La desubicación en los ancianos te abre las puertas al horror que diariamente viven los hijos o familiares de padres con Alzheimer o demencia. La cabeza del enfermo no procesa… Sentimientos que antes ennoblecían a esa persona amada aparecen difuminados, sientes que el amor está pero aparece desnortado; sientes que lentamente, una muerte silente y trágicamente lenta te va arrebatando aquello que amas. La respuesta en el enfermo nos convierte en pedigüeños de sonrisas o miradas cómplices. No, cuando la persona empieza a morir por sus recuerdos se nos rompe el corazón y el alma sangra. Por fortuna parece que ese no es mi caso, no por lo menos ahora. Yo hablo sólo de desubicación, pero experimento en pequeña escala aquello que demasiada gente sufre a diario como un aullido doloroso. Entonces, en la vivencia a pequeña escala del gran drama, maldigo aquello que tantas veces he apuntado. Maldigo las subvenciones al ocio, al bailoteo o las comilonas de los mayores cuando tienen salud y el abandono al que se les somete cuando ésta les abandona. Maldigo mil veces esta mierda a la que hemos llamado Sociedad del Bienestar y que pretende una comodidad tan absoluta que me disuade de tener hijos y apunta a la residencia (léase asilo) como toda solución al abuelo enfermo. Repito, por ahora no es mi caso, lo que el futuro depare ya se verá. Necesitamos vivir un poco al día desterrando los temores, de otro modo sucumbiríamos al horror a cada paso haciendo imposible nuestra existencia.
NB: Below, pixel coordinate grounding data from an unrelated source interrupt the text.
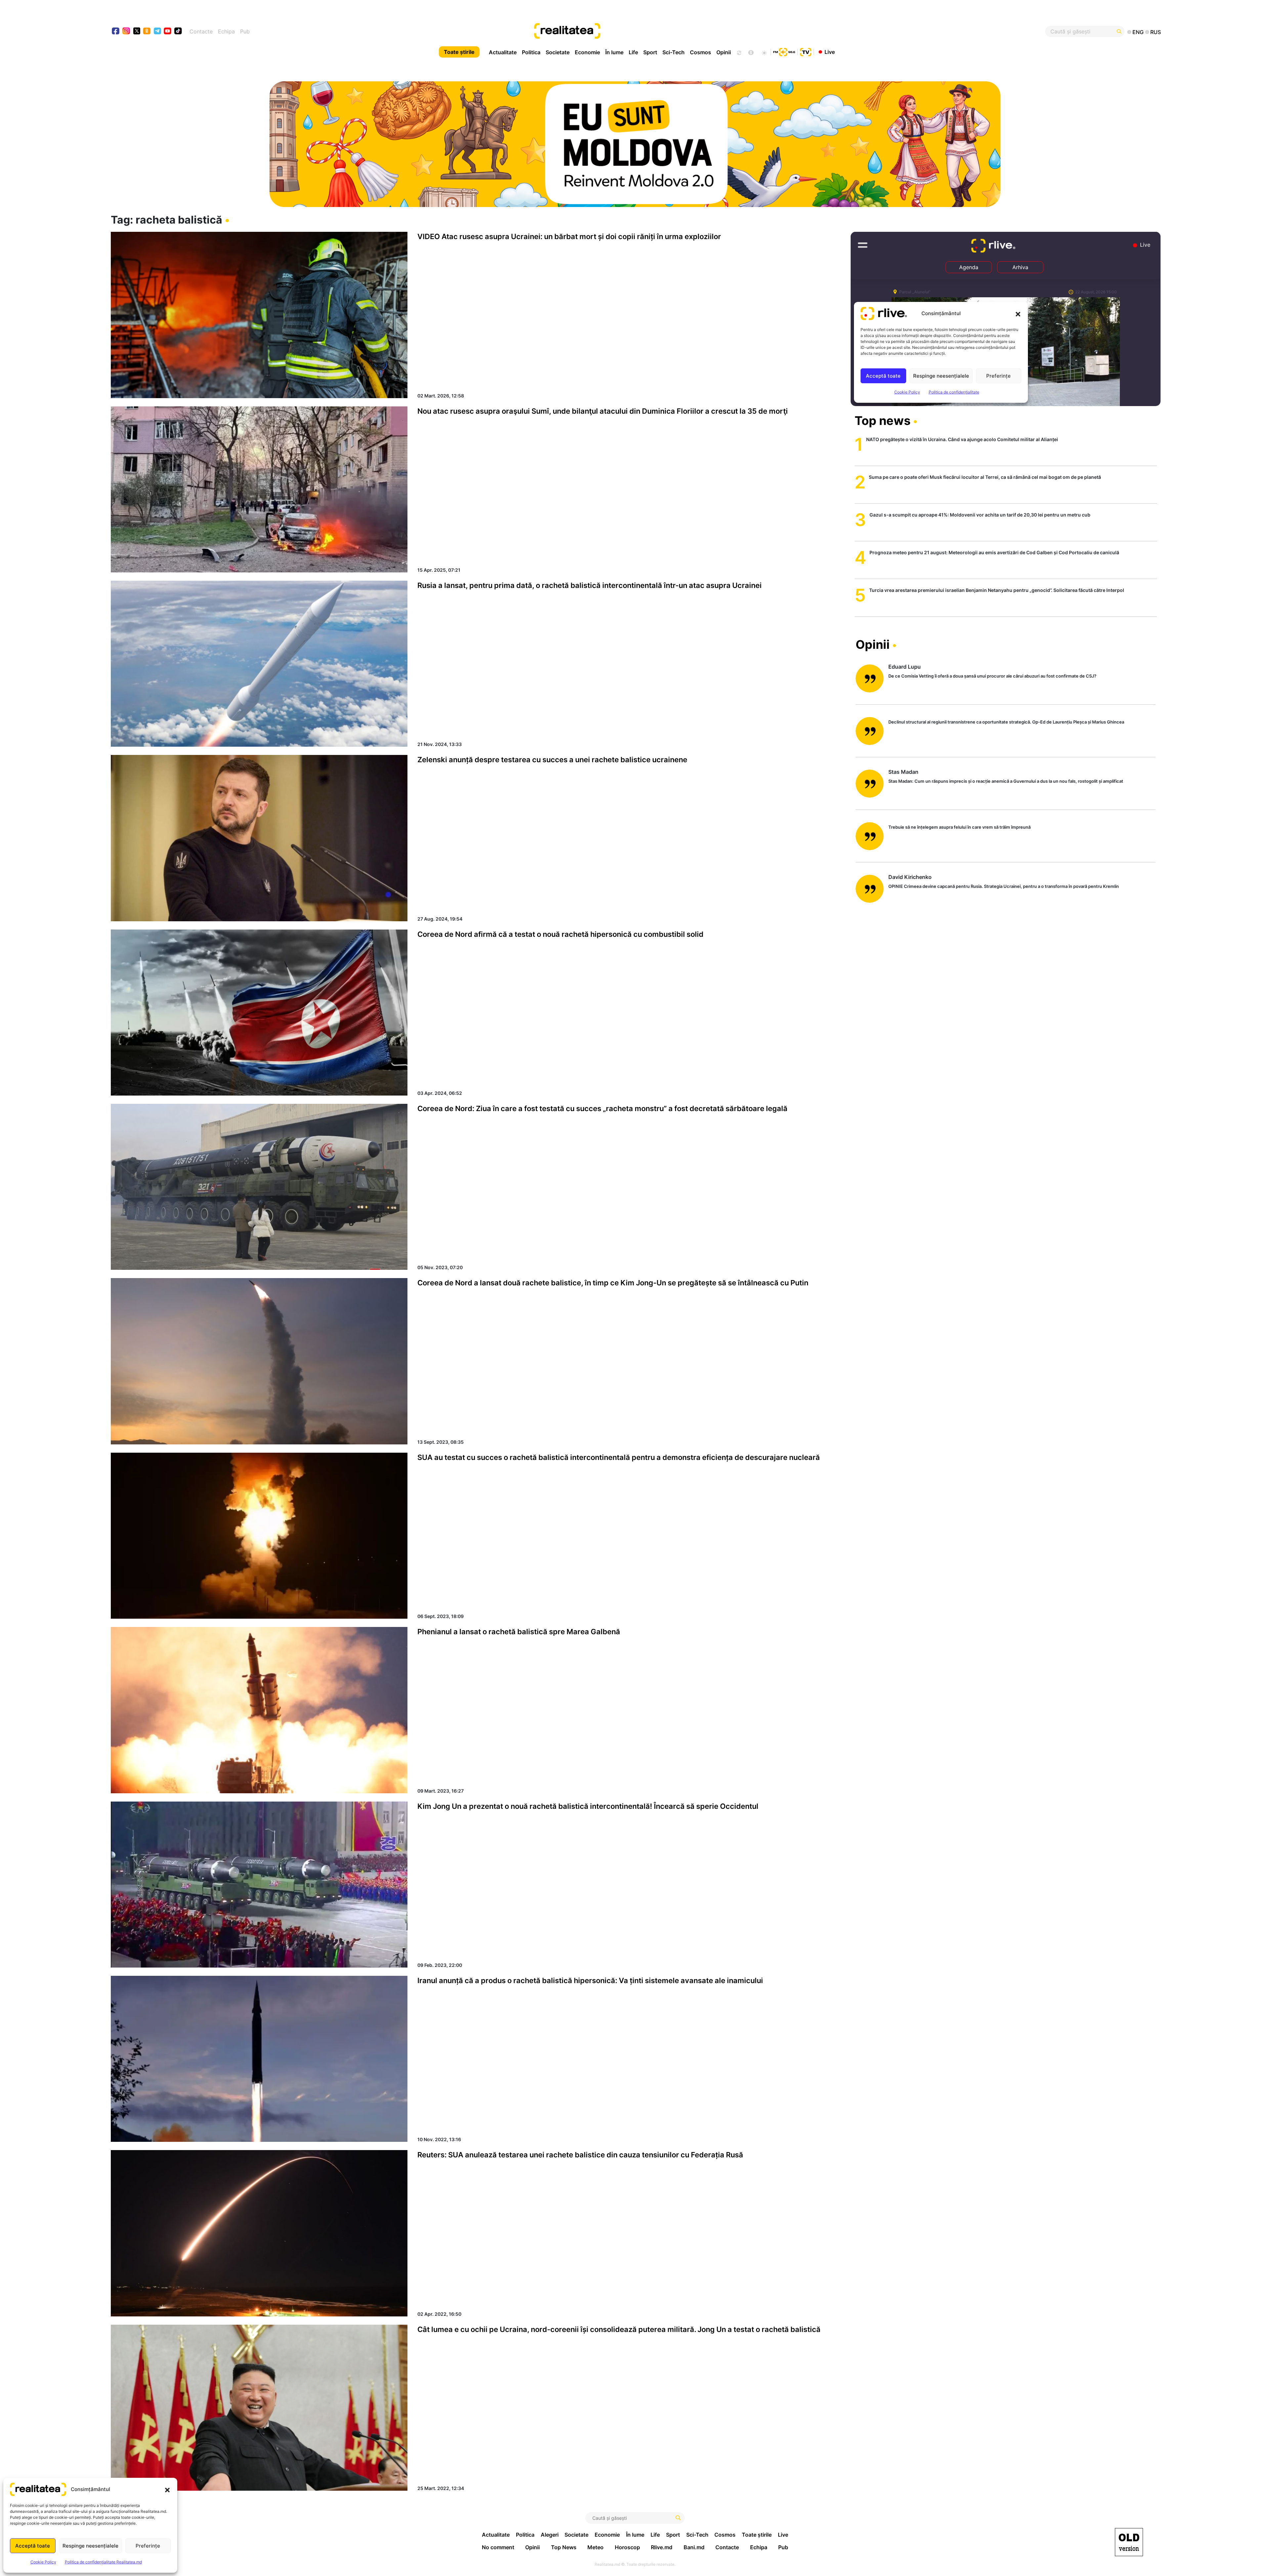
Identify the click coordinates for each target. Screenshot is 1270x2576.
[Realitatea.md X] (137, 30)
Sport (650, 52)
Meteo (595, 2547)
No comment (498, 2547)
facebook (116, 31)
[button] (167, 2489)
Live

La salida de la UCI se produjo en el plazo previsto, vuelta a la habitación, desubicación total. Normal me dicen. Miedo por mi parte, miedo de todos nosotros…
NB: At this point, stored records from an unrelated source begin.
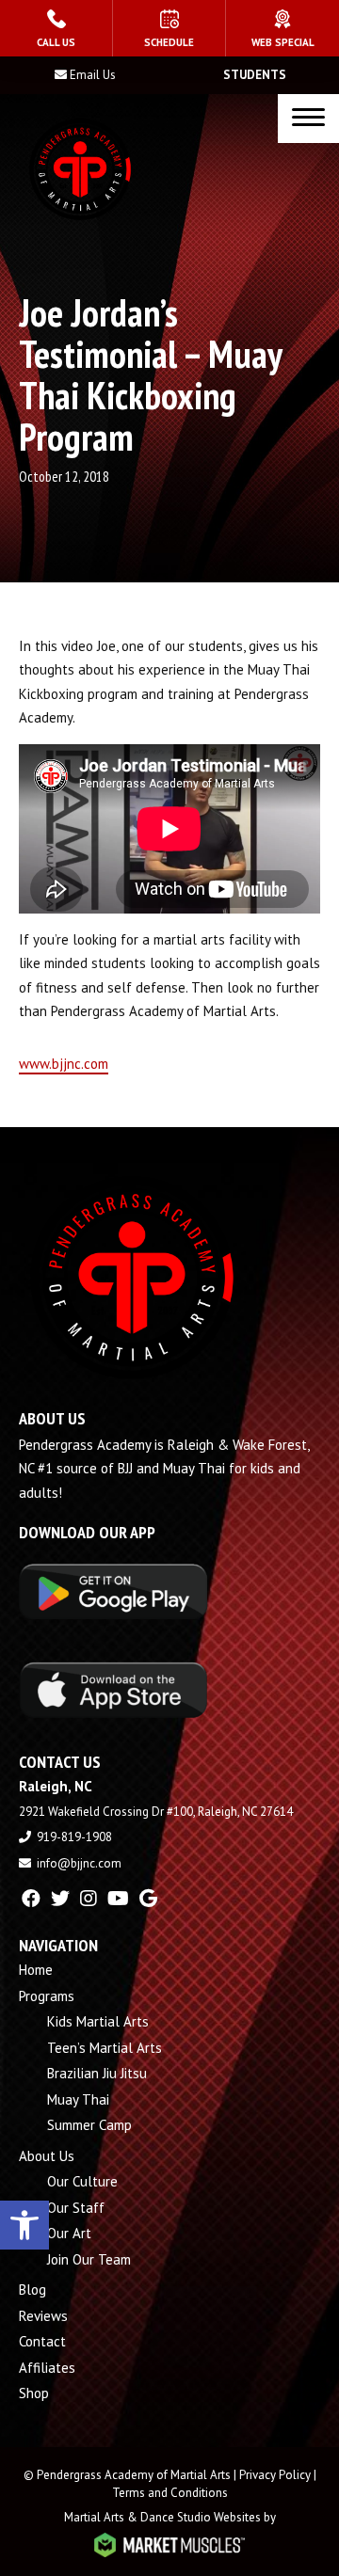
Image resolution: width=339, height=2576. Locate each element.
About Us (46, 2156)
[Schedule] (169, 28)
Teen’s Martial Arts (104, 2048)
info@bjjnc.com (79, 1863)
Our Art (69, 2233)
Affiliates (47, 2368)
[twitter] (60, 1898)
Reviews (43, 2316)
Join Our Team (89, 2259)
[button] (24, 2225)
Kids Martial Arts (98, 2021)
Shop (34, 2393)
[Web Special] (282, 28)
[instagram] (88, 1898)
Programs (46, 1996)
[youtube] (118, 1898)
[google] (148, 1898)
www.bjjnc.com (63, 1064)
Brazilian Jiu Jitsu (97, 2073)
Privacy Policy (275, 2475)
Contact (42, 2341)
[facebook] (31, 1898)
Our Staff (76, 2208)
Esta crónica acaba el lunes 25 de Agosto de éste 2014, ese día el médico apunta a la conveniencia de resituar a mi madre en su medio, en su rinconcillo, y ayudarla así a la reubicación y mejoría. Acabo de escribir estas líneas tres días después, el día 28. Os lo he contado porque pienso que para todos nosotros compartir penas y alegrías es importante, porque somos humanos, porque tenemos capacidad de misericordia, de lástima y pena. Porque siendo hombres podemos compadecer y llorar con el sufriente, porque eso nos ennoblece, y llegados al extremo descubrimos que en eso arraiga, sobretodo, nuestra Dignidad Humana.
P.S. Como habrás visto éste escrito tiene dos partes bien diferenciadas, la primera hace referencia a una situación incómoda vivida los mismos días en los que me enfrentaba a la caída de mi madre. La araña y su víctima aparecen como una explicación fabulada a la pérdida de una amistad antigua reconvertida ahora en enemiga mía por obra y gracia de la araña, persona bien real y de gran maldad que se ejercita cotidianamente en emponzoñar cuanto está en su mano. La segunda parte, la más larga es un puro ejercicio de memoria. Tendemos a la amnesia cuando lo vivido no nos complace. Por ese motivo lo he narrado, no quiero olvidar porque si olvido mi sufrimiento, resulta sencillo relativizar el dolor ajeno. Finalmente el título está claro, en mi vida, en mi realidad conviven demasiadas veces arañas canallas, e inocentes pajarillos. Todo, todo forma parte de la vida y del dolor ¡Que duro es ser hombre!